Wikidata:Requests for permissions/Bot/THEbotIT 1
The following discussion is closed. Please do not modify it. Subsequent comments should be made in a new section. A summary of the conclusions reached follows.
- Approved --Lymantria (talk) 20:06, 15 May 2020 (UTC)[reply]
THEbotIT 1[edit]
THEbotIT (talk • contribs • new items • new lexemes • SUL • Block log • User rights log • User rights • xtools)
Operator: THE IT (talk • contribs • logs)
Task/s: Scans all encyclopedic articles of s:de:Paulys Realencyclopädie der classischen Altertumswissenschaft in a rolling mode and creates items for them or alters existing items.
Code: subfunctions for the creation of wikidata items at github
Function details: The creation of items is a part of the regular maintenance of the s:de:Paulys Realencyclopädie der classischen Altertumswissenschaft. The bot runs nightly for some hours and checks a part of the growing articles (at the moment 37.000+). In the future it is possible that the bot will run more frequent, but for shorter durations.
The bot checks for every article if there exists already an article. If this isn't the case it creates a new one. The Algorithm calculates a desired state of the item from the informations at Wikisource and also from further connections in Wikidata. This is a regular process and will be there continuously.
The algorithm will get further changes. We will add further attributes to the items and I will improve the test coverage of the current code.
Next night after 10 pm UTC time there is another test with 100 changed items.
I'm happy to answer further questions. --THE IT (talk) 13:03, 10 April 2020 (UTC)[reply]
Comments[edit]
- Looks good. @Mfchris84, M2k~dewiki: are currently looking into a similar project about BLKOe. Just a few minor things:
- column (P3903): This seems to remove the a correct statement ("502-503") and keeps an incorrect one ("502").
- I fixed this before the last test run [1].
- Rather than adding labels in countless languages, title (P1476) could be useful, possibly also separately the part in parenthesis as subtitle (P1680). For Q19993868, this would be "Bizone" and "Βιζώνη".
- The addition of title (P1476) and subtitle (P1680) is a good idea. I'm not sure if it is reliable enough to parse the expression in parentheses. But I will consider it. Do you think I should drop the labels? The idea behind that was to present as much users as possible meaningful names of the linked items. --THE IT (talk) 14:14, 11 April 2020 (UTC)[reply]
- For NBD, title/subtitle parsing went fairly well (just a few transcription issues at WS and some typos in the original). I still working on getting first line and word counts done.
As for labels, personally, I wouldn't. The descriptions can be more helpful. English would be great as it's the fall-back for all languages. --- Jura 08:03, 12 April 2020 (UTC)[reply]

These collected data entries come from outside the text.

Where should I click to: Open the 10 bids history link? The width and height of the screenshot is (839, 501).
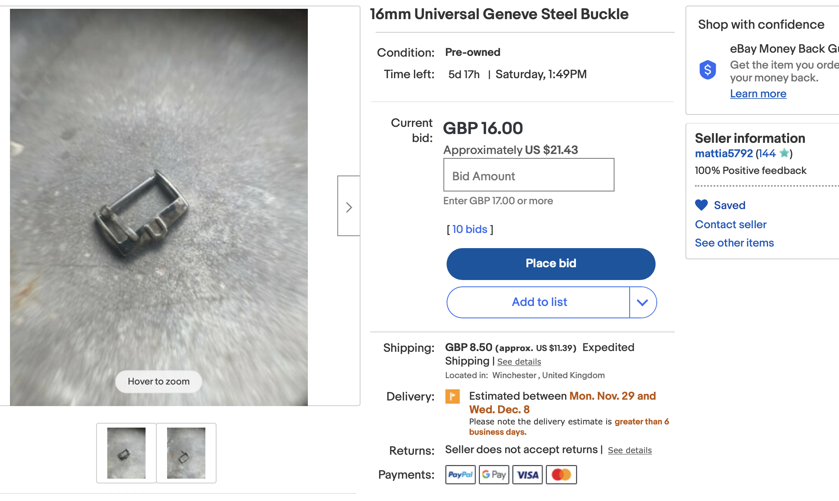[x=470, y=229]
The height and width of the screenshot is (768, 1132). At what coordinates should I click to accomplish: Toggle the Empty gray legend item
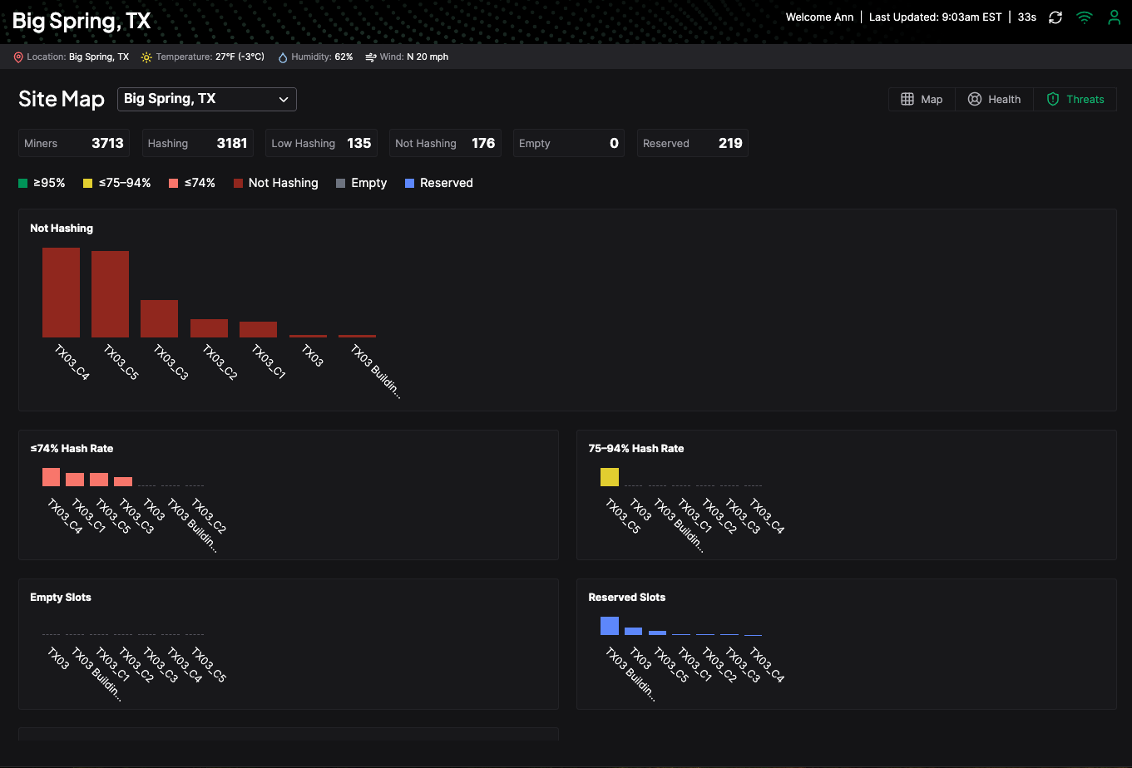pyautogui.click(x=361, y=183)
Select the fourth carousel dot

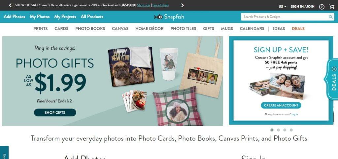point(291,130)
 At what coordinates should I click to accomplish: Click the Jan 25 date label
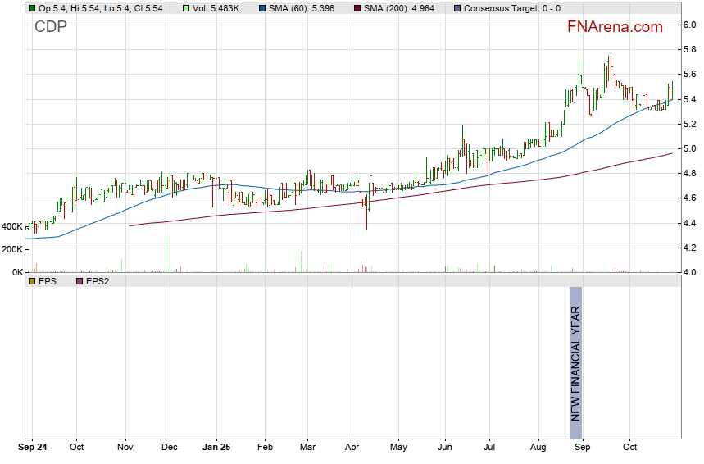[217, 448]
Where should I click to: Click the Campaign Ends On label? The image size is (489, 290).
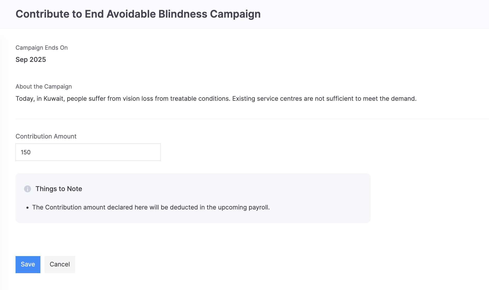point(41,48)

- For NBD, title/subtitle parsing went fairly well (just a few transcription issues at WS and some typos in the original). I still working on getting first line and word counts done.
- Asan (Pauly-Wissowa) (Q19992080) had a cross-reference (Q1302249) value in P31, but this was removed [2].
- Yeah that's not the best move. I will implement the checking for cross references. --THE IT (talk) 14:14, 11 April 2020 (UTC)[reply]
- Also, the description was changed from "cross-reference" to "article" [3]
- Fix this as well. --THE IT (talk) 14:14, 11 April 2020 (UTC)[reply]
- I was going to suggest adding document file on Wikimedia Commons (P996), but given the single page format on Commons, I'm not sure about that. If there are not too many per entry, maybe this could be done.
- Good idea I will implement this. I think I can work with qualifiers here. Maybe only link the first and the last page and point this out with qualifiers? --THE IT (talk) 14:14, 11 April 2020 (UTC)[reply]
- How many are there generally? If it's just two or three, one could easily link each. Some qualifier would be useful to sort them (page(s) or series ordinal). --- Jura 08:03, 12 April 2020 (UTC)[reply]
- first line (P1922) with the first approx. 300 characters up to a space + " …" could be added.
- Yeah, cool idea. I will implement that as well. I will skip cross-references and non free aritcles. --THE IT (talk) 14:14, 11 April 2020 (UTC)[reply]
- Personally, I mostly manage to strip formatting/references from the text. I'm trying to get word counts done for NBD too. --- Jura 08:03, 12 April 2020 (UTC)[reply]
- It would be good to see a full range of test edits for all types of changes/creations it does.--- Jura 20:55, 10 April 2020 (UTC), --- Jura 03:56, 11 April 2020 (UTC)[reply]
- There were 100 test edits this morning. I will come back with some more after fixing the errors. --THE IT (talk) 14:14, 11 April 2020 (UTC)[reply]
Thanks for the good advises. :-). I will fix your pointers. I also found one myself :-(. The algorithm deletes already present links to subjects [4]. That's not acceptable --THE IT (talk) 14:14, 11 April 2020 (UTC)[reply]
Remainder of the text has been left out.